Return, from the listing below, every line that includes "agent".
** Opening Data provided block **
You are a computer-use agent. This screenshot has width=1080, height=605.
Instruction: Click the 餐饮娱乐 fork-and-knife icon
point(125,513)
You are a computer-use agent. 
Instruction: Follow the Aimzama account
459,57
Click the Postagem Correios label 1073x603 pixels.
** Closing Data provided block **
** Opening Data provided block **
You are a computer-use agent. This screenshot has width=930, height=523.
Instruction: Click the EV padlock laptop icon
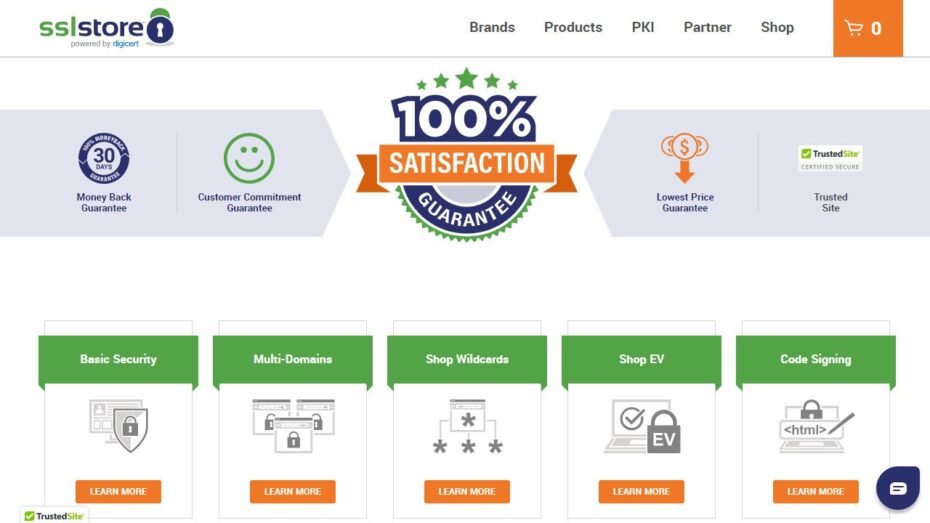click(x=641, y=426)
** Closing Data provided block **
** Opening Data provided block **
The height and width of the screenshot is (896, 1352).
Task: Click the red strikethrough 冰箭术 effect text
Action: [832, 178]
** Closing Data provided block **
#### [Expected answer]
You are a computer-use agent. This screenshot has width=1080, height=605.
You are a computer-use agent. 
You are a computer-use agent. This screenshot has width=930, height=523.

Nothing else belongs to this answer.